CanDB - Rust port / implementation

I am applying for a $5k Developer Grant.

Please review my application and discuss! See DFINITY’s directions for becoming a registered reviewer here. They will be collected by DFINITY. When one week passes, DFINITY will release them and they will appear as a new section on this post.

Please review my application and discuss! If you would like to submit an official review, then please use the links below to register, see the rubric, and submit a review.

I’m looking forward to everyone’s input!

Reviewer Registration | Rubric for Evaluating | Submit a Review

MY APPLICATION:

REVIEWS:

6 Likes

What would be different about this implementation?
To my understanding the CanDB project is in separate canisters that get deployed vs being a library/integration with a Rust canister.
Is there something a rust canister could not do already with CanDB?
I havent used it with Rust, so I am in the dark here

Hi Gekctek,

There wouldn’t be any major difference in terms of features. It would be a straight port to Rust.
At the moment you can’t actually use CanDB with Rust canisters, at all.

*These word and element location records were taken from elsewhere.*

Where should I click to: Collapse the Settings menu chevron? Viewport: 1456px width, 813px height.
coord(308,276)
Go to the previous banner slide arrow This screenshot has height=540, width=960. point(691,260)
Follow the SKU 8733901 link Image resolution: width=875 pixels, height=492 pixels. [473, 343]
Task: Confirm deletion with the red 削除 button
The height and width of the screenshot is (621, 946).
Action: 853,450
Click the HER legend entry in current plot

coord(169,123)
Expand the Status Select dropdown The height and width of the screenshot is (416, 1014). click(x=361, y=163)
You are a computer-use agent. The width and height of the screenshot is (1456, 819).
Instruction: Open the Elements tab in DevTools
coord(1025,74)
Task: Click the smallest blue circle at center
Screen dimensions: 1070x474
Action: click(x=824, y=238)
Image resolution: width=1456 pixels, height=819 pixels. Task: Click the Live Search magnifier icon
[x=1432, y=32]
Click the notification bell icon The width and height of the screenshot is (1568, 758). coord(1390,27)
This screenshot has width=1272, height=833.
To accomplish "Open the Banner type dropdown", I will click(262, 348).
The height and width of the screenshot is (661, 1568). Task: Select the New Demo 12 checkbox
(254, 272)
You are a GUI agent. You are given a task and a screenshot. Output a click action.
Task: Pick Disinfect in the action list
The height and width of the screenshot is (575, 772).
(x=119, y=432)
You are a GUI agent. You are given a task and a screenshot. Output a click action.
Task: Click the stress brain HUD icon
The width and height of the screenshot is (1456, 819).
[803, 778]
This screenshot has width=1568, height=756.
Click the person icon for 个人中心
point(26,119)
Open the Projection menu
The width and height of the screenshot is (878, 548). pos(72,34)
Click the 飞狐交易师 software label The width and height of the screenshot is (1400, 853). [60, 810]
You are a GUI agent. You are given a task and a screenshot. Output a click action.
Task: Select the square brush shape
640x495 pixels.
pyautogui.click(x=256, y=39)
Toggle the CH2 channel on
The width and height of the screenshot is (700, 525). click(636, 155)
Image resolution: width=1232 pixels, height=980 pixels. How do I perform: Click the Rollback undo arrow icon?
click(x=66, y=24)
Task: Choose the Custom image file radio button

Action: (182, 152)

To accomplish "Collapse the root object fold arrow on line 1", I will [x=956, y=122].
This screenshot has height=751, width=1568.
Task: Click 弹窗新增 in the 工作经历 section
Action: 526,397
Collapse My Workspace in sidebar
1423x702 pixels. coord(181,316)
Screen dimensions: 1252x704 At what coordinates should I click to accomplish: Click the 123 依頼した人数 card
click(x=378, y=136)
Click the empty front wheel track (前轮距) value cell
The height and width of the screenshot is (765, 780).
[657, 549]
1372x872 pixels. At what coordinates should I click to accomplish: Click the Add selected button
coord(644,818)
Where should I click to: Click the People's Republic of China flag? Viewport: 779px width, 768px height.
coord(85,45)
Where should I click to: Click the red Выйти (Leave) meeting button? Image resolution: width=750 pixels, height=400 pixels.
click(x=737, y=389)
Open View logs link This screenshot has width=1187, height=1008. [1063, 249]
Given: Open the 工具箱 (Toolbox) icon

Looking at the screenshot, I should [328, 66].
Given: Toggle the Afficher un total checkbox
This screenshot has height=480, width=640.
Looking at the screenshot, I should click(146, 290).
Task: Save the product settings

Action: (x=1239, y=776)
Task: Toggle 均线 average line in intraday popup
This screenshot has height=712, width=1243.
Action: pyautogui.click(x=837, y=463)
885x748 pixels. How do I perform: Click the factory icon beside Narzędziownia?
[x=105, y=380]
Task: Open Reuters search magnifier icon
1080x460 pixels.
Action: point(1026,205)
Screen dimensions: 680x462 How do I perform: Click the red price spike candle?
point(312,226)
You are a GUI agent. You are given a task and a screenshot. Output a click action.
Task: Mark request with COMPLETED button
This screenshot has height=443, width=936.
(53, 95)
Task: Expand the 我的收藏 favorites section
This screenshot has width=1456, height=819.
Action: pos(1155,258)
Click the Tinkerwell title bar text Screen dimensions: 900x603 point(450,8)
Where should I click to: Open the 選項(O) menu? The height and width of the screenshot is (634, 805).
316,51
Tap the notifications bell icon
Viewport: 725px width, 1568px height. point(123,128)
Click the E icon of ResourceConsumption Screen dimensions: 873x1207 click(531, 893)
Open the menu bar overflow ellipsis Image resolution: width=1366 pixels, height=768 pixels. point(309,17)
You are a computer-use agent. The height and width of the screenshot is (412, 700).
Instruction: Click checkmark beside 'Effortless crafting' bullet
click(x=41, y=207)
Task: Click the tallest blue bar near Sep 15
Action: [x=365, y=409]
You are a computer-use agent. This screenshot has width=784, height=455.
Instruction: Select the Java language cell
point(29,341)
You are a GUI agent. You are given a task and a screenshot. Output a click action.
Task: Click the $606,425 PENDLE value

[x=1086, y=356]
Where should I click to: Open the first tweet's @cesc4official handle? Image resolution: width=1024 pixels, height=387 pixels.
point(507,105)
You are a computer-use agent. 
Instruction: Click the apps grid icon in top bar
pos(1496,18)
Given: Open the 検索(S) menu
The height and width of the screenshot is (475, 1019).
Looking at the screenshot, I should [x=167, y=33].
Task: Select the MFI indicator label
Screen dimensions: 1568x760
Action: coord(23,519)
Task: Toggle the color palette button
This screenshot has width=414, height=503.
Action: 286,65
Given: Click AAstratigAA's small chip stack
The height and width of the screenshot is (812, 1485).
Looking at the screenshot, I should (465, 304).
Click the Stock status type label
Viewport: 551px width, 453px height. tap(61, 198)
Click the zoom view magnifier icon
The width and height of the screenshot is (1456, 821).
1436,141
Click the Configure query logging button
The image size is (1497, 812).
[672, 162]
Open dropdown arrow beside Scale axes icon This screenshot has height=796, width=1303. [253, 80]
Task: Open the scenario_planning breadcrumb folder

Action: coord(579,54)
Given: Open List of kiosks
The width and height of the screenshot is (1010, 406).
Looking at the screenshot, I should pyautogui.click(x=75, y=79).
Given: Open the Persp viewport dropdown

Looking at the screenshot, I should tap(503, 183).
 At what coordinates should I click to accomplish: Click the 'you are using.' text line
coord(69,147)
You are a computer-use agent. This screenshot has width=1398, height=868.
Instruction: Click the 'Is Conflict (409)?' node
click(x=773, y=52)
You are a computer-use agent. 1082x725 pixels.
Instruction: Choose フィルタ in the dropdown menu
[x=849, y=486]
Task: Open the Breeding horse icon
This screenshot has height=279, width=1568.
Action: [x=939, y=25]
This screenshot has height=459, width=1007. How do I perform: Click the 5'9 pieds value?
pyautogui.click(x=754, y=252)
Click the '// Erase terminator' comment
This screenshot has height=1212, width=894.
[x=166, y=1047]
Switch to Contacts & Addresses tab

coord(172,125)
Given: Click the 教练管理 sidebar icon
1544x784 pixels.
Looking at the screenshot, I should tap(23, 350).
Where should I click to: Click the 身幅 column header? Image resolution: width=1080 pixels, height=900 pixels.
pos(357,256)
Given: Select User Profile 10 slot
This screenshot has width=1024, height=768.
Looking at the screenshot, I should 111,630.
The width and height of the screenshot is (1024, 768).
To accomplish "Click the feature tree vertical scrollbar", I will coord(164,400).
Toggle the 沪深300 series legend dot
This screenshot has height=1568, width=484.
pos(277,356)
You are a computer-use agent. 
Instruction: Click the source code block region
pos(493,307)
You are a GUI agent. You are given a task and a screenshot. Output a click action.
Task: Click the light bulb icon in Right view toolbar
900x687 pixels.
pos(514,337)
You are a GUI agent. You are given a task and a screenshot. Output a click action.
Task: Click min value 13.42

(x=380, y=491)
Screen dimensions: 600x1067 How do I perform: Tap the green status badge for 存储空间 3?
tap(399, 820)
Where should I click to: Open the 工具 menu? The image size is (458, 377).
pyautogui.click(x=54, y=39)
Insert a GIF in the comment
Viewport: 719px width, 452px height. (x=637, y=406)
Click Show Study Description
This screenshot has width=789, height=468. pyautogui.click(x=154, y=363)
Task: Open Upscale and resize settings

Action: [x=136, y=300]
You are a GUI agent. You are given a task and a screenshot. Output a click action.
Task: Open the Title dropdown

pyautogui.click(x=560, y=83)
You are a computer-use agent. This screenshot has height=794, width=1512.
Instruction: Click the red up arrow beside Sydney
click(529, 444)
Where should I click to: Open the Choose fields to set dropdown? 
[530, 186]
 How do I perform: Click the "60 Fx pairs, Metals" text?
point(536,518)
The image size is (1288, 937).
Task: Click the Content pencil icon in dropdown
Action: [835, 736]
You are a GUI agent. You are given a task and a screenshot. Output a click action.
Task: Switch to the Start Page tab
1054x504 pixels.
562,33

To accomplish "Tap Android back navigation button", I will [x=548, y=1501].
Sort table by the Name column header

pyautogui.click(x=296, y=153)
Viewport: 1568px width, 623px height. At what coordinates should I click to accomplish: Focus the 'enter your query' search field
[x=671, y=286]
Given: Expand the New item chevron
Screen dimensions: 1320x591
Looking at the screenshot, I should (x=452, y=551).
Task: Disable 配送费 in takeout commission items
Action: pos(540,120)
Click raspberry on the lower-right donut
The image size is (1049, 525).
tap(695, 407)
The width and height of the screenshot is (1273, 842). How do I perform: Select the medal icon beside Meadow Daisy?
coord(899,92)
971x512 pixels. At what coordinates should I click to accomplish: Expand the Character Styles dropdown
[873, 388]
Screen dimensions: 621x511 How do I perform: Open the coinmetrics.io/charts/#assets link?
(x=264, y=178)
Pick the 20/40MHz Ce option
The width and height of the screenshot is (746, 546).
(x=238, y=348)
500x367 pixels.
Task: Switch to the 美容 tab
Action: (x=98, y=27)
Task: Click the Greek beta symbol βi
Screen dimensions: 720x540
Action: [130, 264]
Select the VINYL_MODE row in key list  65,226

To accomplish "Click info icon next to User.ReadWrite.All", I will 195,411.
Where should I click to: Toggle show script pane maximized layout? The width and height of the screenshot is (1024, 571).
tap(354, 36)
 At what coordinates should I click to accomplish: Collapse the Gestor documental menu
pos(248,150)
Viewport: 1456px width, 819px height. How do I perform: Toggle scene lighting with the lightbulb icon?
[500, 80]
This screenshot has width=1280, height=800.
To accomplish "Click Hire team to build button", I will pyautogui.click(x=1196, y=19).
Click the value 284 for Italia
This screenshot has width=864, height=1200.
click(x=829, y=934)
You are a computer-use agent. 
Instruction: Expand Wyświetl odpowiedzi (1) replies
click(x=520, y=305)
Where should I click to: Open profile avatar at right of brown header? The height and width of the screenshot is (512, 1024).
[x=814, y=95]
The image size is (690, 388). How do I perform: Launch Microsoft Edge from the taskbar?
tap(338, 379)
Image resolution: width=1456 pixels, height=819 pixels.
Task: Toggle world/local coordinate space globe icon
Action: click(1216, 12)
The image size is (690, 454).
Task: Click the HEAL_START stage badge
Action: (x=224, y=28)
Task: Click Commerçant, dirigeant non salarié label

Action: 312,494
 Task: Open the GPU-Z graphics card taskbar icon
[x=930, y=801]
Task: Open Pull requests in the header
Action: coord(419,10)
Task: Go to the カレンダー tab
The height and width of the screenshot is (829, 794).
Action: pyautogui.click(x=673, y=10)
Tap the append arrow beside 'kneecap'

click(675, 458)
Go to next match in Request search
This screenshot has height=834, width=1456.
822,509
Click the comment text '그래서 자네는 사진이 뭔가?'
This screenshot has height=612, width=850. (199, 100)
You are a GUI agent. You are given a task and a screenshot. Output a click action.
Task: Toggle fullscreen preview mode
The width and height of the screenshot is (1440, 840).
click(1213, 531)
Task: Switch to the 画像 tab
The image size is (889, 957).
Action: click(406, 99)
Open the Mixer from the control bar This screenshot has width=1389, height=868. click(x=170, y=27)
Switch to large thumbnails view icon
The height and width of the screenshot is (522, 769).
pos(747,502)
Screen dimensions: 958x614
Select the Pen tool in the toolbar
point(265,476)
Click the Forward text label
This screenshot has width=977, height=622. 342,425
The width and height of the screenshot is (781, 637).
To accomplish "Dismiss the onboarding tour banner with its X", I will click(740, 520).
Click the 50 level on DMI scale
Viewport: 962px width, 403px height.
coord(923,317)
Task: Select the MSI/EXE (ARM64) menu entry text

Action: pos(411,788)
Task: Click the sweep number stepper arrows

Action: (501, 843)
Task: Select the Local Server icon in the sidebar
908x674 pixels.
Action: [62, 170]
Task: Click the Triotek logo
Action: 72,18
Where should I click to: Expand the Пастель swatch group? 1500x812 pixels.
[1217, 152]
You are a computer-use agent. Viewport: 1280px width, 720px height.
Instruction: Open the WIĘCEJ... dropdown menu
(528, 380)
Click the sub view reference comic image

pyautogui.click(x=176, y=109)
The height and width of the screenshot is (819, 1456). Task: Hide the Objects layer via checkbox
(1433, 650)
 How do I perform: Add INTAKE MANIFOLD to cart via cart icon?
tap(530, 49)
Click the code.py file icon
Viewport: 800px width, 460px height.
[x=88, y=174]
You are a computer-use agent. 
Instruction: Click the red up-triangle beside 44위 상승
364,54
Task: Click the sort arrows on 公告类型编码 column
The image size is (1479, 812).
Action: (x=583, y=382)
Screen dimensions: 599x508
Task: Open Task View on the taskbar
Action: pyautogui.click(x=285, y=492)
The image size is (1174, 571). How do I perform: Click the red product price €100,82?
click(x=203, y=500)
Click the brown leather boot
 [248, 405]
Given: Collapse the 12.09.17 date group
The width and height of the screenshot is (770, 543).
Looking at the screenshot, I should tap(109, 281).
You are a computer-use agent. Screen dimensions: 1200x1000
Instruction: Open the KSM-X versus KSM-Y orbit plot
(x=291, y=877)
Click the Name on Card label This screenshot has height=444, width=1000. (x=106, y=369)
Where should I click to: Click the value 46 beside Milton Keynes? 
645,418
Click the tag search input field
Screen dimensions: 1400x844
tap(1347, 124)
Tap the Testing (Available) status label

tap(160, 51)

Please see the examples in the repo CanDB/examples/multiCanister/simpleMultiCanister/src/user/User.mo at beta · ORIGYN-SA/CanDB · GitHub

We may well decide to restructure the entire project and have a core layer. With this core layer in place we could perhaps make client / library bindings for TypeScript and other ICP supported languages but that would require further talks with Bryon @icme - The original writer of the Motoko implementation. Some of the finer points about how the final code structure will end up haven’t been finalised. But at the very least this project aims to make CanDB available for Rust based canisters.

1 Like

I’m not opposed to any specific direction, just trying to get a good sense of the scope

If possible, it would probably be less maintenance long term to have a rust library but deploy the Motoko canister WASMs from rust, but I’m not sure I’d there are some trade offs with that

1 Like

Ah I see. Yeah, that could be a good strategy. It’s also a pattern that the community is used to so it makes sense to at least investigate it. I’m actually due to talk to Bryon next week to discuss some of the finer details. I am on annual leave for a week starting tomorrow so perhaps this proposal is slightly bad timed but I wanted to get some feedback and ideas from the community so big thanks for taking the time out of your day to message.

1 Like

I think what you want to build is a rust client and not the actual can db functionality. In actuality candb is more designed to be consumed from outside the IC than inside it.

Porting the actual code wouldn’t make a lot of sense and may actually be kind of difficult given the different programming models.

You probably want to port GitHub - ORIGYN-SA/candb-client-typescript: A TypeScript client for CanDB which consumes a candb datasource. I actually don’t know if we have a motoko client for that matter. Consuming data sources in the form that can db is most aligned with is not a great pattern for the IC. Canisters have a bit of trouble with unbounded data stores and responses can only be 2MB so you’ve got to chunk your retrievals over many rounds.

1 Like

Awesome! Glad to see someone take a stab at this. Where were you 2 years ago @frederico02 :rofl:

So CanDB is really a framework that has two different pieces. A backend library (currently only written in Motoko), and a client (currently only written in TypeScript).

The backend module is composed of two main parts:

  1. Storage (CanDB)
  2. Auto-scaling and partitioning module (CanDB Admin)

The storage module gets embedded in partitioned microservice actors, or Service Actors. This module is essentially an opinionated BTree.

The module responsible for auto-scaling and partitioning is embedded into the IndexCanister Actor.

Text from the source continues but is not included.